微小がん、スプレーで蛍光=内視鏡手術の成功率向上期待―東大と米国立研が試薬開発
以下は、記事の抜粋です。
がんの外科手術の際、スプレーすると数分後に微小ながんが緑色の蛍光を発し、見分けられる試薬を開発したと、東大医学系研究科の浦野泰照教授や米国NCIの小林久隆主任研究員らが11月23日付のScience Translational Medicineに発表した。内視鏡などを使ってがんを切除する際、取り残しを防ぐことができ、手術の成功率が高まると期待される。
研究チームは、正常な細胞には少ないが、がん細胞には非常に多い物質を探し出し、この物質にだけ蛍光試薬を結合させて光らせる方法を考案。アルコール性肝障害などの指標として利用される「ガンマGTP」によく似た酵素「GGT」を見つけた。

════════════════

> 作業指示
1. 微小がんの記事にある「内視鏡などを使ってがんを切除する際、取り残しを防ぐことができ、手術の成功率が高まると期待される。」という一文を英語に訳してください。
2. 微小がんの記事から、「微小がん、スプレーで蛍光=内視鏡手術の成功率向上期待―東大と米国立研が試薬開発」から「た酵素「GGT」を見つけた。」までの部分をそのまま抜き出してください。

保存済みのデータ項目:
════════════════

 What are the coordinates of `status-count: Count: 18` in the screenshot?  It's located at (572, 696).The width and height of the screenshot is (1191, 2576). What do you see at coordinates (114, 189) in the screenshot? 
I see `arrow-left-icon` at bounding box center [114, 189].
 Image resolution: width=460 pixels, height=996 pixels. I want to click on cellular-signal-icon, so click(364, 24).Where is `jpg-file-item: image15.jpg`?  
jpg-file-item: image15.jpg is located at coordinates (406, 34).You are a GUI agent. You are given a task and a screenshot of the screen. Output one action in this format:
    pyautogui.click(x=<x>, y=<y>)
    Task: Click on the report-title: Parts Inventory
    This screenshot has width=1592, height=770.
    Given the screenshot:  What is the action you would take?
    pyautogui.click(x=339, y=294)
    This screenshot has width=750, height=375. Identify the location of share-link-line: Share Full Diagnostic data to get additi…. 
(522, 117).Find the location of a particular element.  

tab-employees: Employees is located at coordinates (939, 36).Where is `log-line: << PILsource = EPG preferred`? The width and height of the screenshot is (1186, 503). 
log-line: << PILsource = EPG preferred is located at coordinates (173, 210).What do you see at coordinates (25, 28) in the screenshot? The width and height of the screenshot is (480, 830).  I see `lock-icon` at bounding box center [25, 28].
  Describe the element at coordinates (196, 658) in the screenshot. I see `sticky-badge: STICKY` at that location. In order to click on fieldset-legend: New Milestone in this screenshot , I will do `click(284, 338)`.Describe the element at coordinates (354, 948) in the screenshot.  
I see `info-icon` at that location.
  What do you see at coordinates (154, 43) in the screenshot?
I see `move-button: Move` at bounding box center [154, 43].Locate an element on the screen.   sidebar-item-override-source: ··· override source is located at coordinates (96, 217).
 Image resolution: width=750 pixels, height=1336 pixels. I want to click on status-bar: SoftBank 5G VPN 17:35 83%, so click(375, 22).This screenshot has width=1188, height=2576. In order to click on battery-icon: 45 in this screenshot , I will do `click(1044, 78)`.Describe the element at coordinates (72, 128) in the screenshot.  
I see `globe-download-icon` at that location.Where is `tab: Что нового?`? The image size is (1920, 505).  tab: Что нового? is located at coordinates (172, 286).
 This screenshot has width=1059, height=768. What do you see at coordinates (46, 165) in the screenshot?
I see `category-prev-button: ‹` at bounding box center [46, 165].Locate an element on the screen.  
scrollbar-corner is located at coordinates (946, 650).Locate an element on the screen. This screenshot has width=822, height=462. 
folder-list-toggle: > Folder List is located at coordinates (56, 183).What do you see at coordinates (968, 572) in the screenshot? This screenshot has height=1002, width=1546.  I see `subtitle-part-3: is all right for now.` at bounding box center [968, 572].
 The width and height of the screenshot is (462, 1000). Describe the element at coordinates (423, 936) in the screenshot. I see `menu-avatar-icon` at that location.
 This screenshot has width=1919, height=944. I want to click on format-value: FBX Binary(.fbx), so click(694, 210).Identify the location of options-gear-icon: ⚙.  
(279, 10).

════════════════

> 回答
1. When cancer is removed using an endoscope or similar tools, this is expected to prevent any of it from being left behind and to raise the success rate of surgery.

2.
微小がん、スプレーで蛍光=内視鏡手術の成功率向上期待―東大と米国立研が試薬開発
以下は、記事の抜粋です。
がんの外科手術の際、スプレーすると数分後に微小ながんが緑色の蛍光を発し、見分けられる試薬を開発したと、東大医学系研究科の浦野泰照教授や米国NCIの小林久隆主任研究員らが11月23日付のScience Translational Medicineに発表した。内視鏡などを使ってがんを切除する際、取り残しを防ぐことができ、手術の成功率が高まると期待される。
研究チームは、正常な細胞には少ないが、がん細胞には非常に多い物質を探し出し、この物質にだけ蛍光試薬を結合させて光らせる方法を考案。アルコール性肝障害などの指標として利用される「ガンマGTP」によく似た酵素「GGT」を見つけた。